From the line that contains "Image resolution: width=800" down to the final line below, please repeat each line exactly and nothing more, with no pictures.

Records excerpted from a collection:
^^^^

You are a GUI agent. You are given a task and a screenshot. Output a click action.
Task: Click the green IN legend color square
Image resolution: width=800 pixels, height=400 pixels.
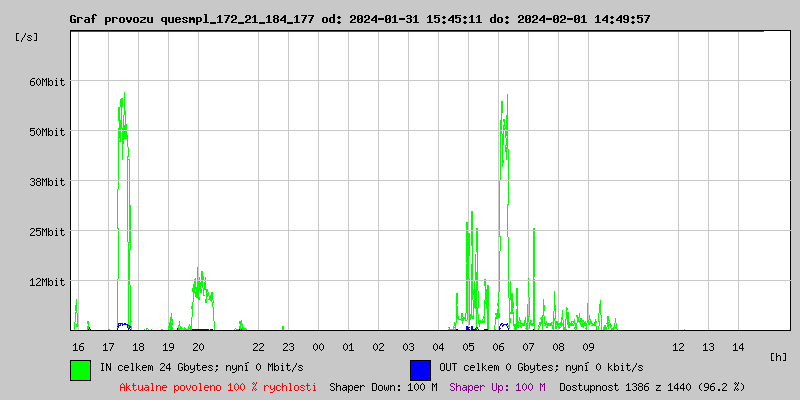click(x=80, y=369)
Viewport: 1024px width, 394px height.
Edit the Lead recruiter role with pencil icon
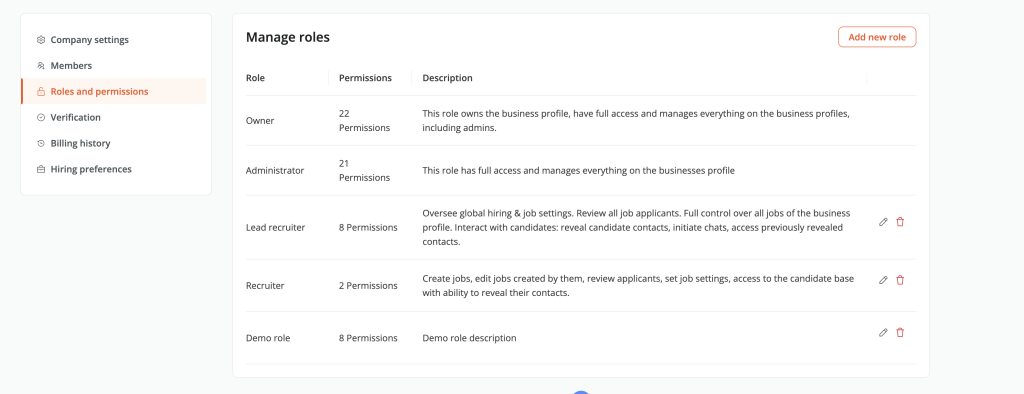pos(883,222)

^^^^

- [Solution below]:
Image resolution: width=800 pixels, height=400 pixels.
click(x=80, y=369)
Viewport: 1024px width, 394px height.
Edit the Lead recruiter role with pencil icon
pos(883,222)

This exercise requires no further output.